Born and raised in Washington Heights, a predominantly Dominican neighborhood that sits above West Harlem, Dominican-American artist Lucia Hierro focuses on her experience in New York City and her Dominican roots. Throughout her body of work, the artist explores themes related to class, ethnicity, gender, taste, and privilege via ordinary objects rescaled and recontextualized.

 

Hierro often transforms everyday items consumed by society – magazines, rubber gloves, plastic bottles, apples – into monumental relics. In "Kitchen Still Life with Yoryi Morel," Hierro juxtaposes conventional objects that imply a sense of mass production (such as a plastic shopping bag) with highly contrasting items that signify singularity and the handmade (a reproduction of a painting by Dominican artist Yoryi Morel or a hand painted figurine). The intermixing and overlapping of such objects with certain implied signifiers, on view for the public to “consume”, perhaps encourages a questioning of our preconceived notions related to these material objects and more generally, the products that dene commodity, consumerism, and culture. 

 

– Anna Kern, Art Coordinator, Northpark Center, Dallas

 


 

Born in New York City, Lucia Hierro received a BFA from SUNY Purchase (2010) and an MFA from Yale School of Art (2013). Her work has been included in solo and group exhibitions at the Bronx Museum of the Arts, Sugar Hill Children's Museum of Art and Storytelling, and Elizabeth Dee Gallery, all in New York; Casa Quién, Santo Domingo; the Museum of the African Diaspora, San Francisco; Jeffrey Deitch, Los Angeles and most recently Sean Horton (presents), Dallas Texas.
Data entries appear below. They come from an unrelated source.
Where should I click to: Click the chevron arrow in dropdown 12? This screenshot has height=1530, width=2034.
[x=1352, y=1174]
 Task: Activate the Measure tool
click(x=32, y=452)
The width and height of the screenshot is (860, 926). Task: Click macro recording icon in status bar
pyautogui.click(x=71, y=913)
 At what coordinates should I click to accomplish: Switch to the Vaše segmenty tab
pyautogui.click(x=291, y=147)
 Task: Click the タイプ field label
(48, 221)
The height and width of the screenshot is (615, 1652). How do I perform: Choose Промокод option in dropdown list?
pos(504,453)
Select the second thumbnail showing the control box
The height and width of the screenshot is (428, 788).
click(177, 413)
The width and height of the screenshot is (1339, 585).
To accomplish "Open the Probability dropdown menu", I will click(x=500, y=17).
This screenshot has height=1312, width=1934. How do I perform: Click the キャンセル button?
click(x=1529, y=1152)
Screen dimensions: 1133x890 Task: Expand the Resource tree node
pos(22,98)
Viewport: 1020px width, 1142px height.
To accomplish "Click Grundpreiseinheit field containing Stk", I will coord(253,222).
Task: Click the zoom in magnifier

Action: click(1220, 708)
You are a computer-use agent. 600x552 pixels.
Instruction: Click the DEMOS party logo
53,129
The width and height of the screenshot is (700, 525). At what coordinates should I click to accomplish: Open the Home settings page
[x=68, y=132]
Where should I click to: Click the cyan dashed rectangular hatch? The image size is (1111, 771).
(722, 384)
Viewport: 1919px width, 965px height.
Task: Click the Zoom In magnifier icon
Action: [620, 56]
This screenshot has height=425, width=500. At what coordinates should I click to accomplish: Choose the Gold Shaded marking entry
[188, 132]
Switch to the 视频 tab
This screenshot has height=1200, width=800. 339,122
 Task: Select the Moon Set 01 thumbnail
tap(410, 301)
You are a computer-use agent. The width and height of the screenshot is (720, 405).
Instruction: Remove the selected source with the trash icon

Her work is part of the JP Morgan Chase art collection and the Rennie collection in Vancouver. Hierro lives and works in New York.

 

The Pop Up Project aims to further the dialogue between NorthPark Center’s world-class art collection and the surrounding art community. Inspired by the concept of pop-up stores – temporary spaces that introduce up-and-coming brands to a new audience – The Pop Up Project engages a rotating roster of contemporary artists living, working, and/or exhibiting in Texas, providing them with two-dimensional spaces to activate throughout the year.